Copy out the data that comes next, character for character, and leave the images aside.

======

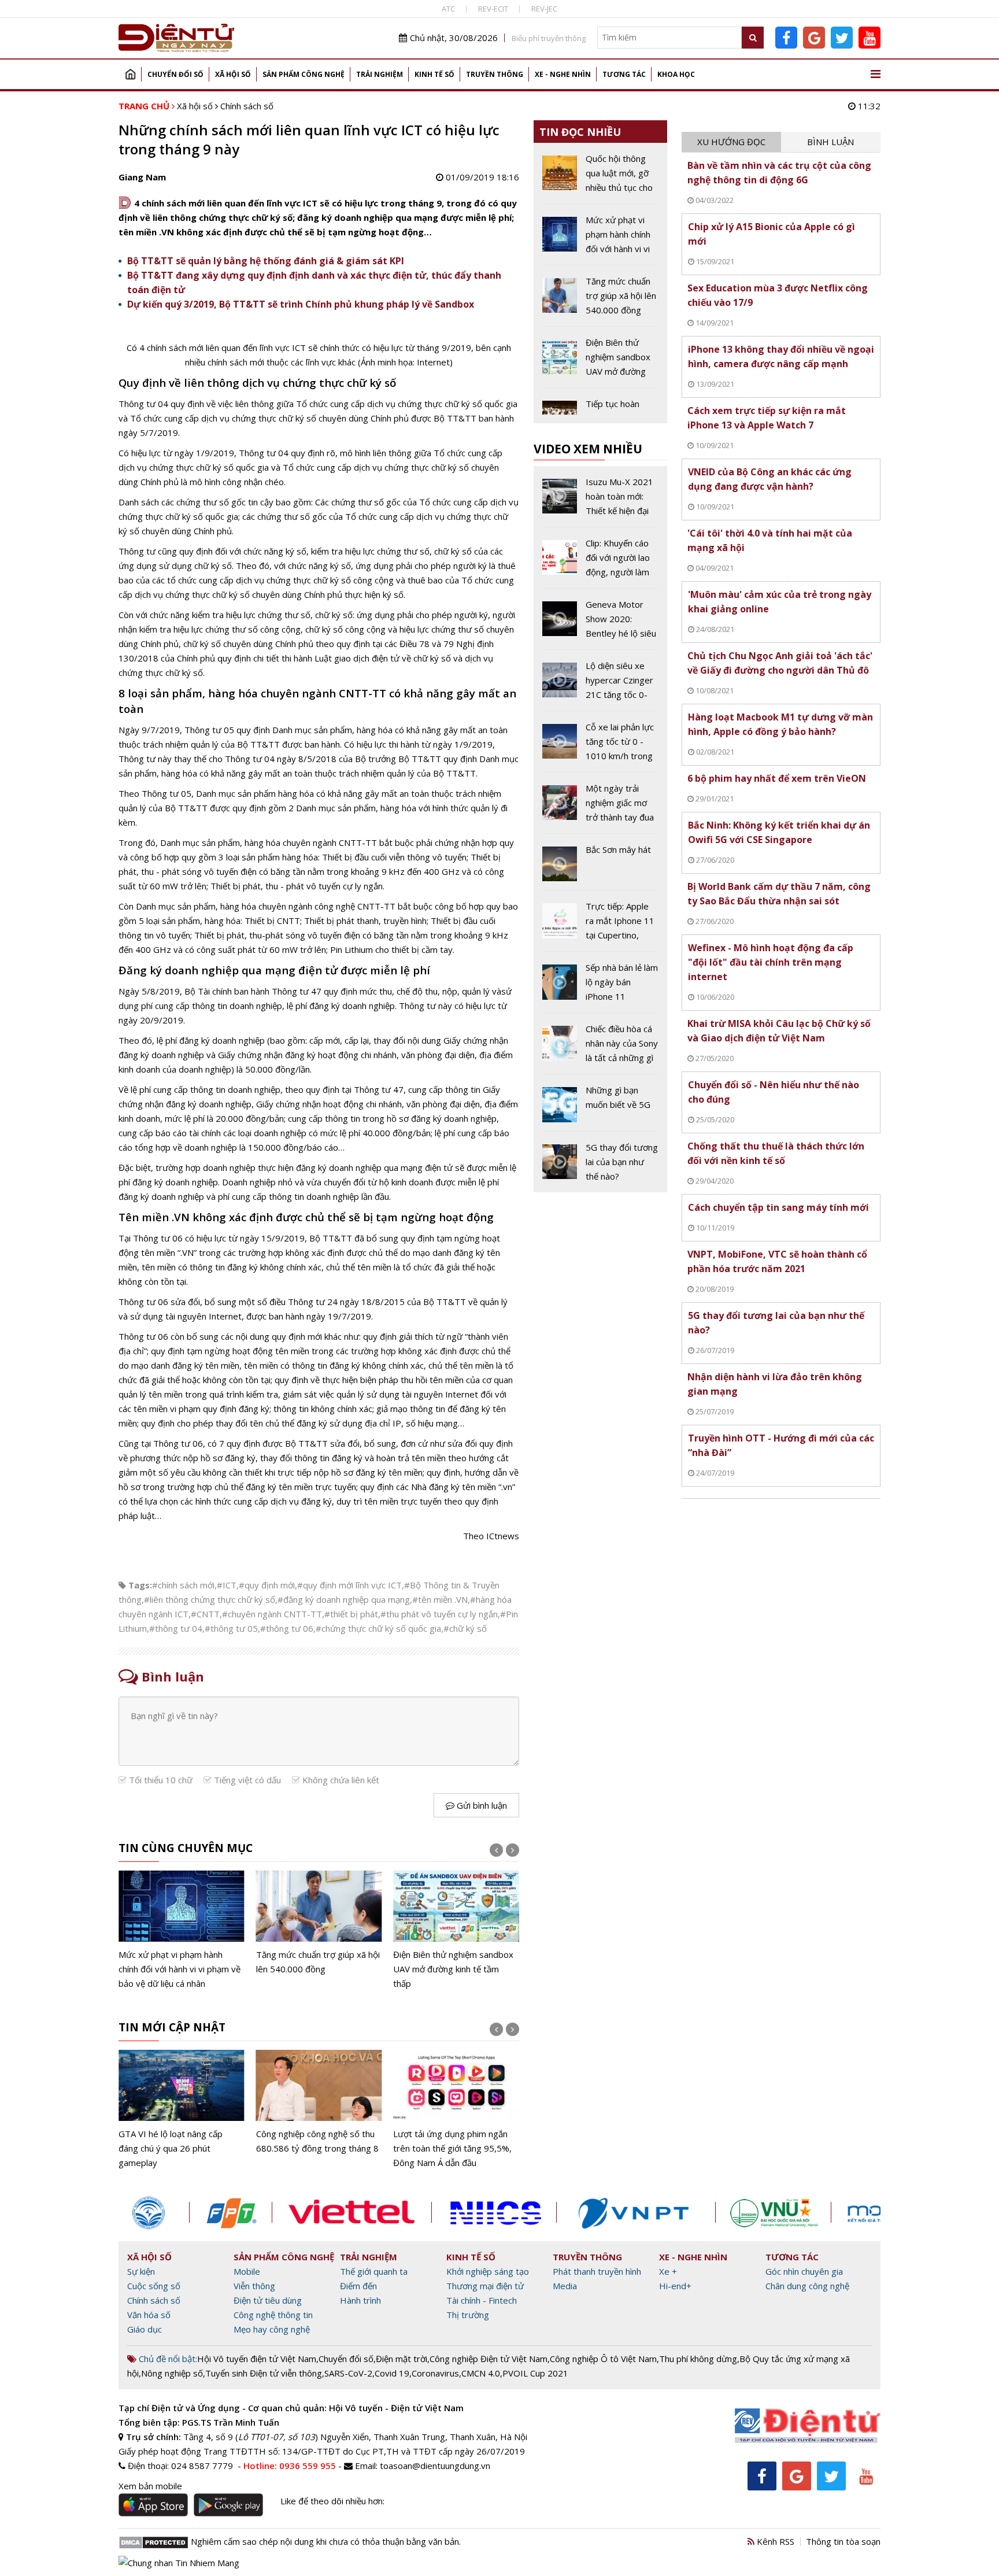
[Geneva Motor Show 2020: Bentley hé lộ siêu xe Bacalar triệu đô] (600, 623)
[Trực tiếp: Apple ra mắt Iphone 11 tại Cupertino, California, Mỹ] (600, 925)
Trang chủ (130, 74)
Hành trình (360, 2300)
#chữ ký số (465, 1628)
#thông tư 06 (286, 1628)
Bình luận (830, 141)
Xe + (668, 2271)
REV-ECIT (493, 8)
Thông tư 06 (158, 1238)
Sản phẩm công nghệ (303, 74)
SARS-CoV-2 (348, 2373)
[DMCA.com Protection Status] (153, 2541)
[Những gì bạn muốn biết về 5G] (600, 1106)
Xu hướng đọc (731, 141)
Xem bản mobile (150, 2486)
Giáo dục (144, 2329)
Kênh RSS (774, 2541)
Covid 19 (392, 2373)
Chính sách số (246, 106)
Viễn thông (254, 2286)
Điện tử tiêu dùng (268, 2300)
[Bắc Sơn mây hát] (600, 866)
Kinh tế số (434, 74)
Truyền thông (494, 74)
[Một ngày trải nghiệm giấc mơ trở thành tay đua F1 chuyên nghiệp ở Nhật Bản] (600, 807)
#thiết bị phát (351, 1614)
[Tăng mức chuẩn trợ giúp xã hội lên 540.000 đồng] (182, 1923)
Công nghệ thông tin (273, 2314)
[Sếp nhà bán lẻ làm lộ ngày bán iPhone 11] (600, 986)
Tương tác (624, 74)
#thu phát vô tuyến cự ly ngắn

======

* _Answer for this exercise_:
[Geneva Motor Show 2020: Bentley hé lộ siêu xe Bacalar triệu đô] (600, 623)
[Trực tiếp: Apple ra mắt Iphone 11 tại Cupertino, California, Mỹ] (600, 925)
Trang chủ (130, 74)
Hành trình (360, 2300)
#chữ ký số (465, 1628)
#thông tư 06 (286, 1628)
Bình luận (830, 141)
Xe + (668, 2271)
REV-ECIT (493, 8)
Thông tư 06 (158, 1238)
Sản phẩm công nghệ (303, 74)
SARS-CoV-2 (348, 2373)
[DMCA.com Protection Status] (153, 2541)
[Những gì bạn muốn biết về 5G] (600, 1106)
Xu hướng đọc (731, 141)
Xem bản mobile (150, 2486)
Giáo dục (144, 2329)
Kênh RSS (774, 2541)
Covid 19 (392, 2373)
Chính sách số (246, 106)
Viễn thông (254, 2286)
Điện tử tiêu dùng (268, 2300)
[Bắc Sơn mây hát] (600, 866)
Kinh tế số (434, 74)
Truyền thông (494, 74)
[Một ngày trải nghiệm giấc mơ trở thành tay đua F1 chuyên nghiệp ở Nhật Bản] (600, 807)
#thiết bị phát (351, 1614)
[Tăng mức chuẩn trợ giúp xã hội lên 540.000 đồng] (182, 1923)
Công nghệ thông tin (273, 2314)
[Sếp nhà bán lẻ làm lộ ngày bán iPhone 11] (600, 986)
Tương tác (624, 74)
#thu phát vô tuyến cự ly ngắn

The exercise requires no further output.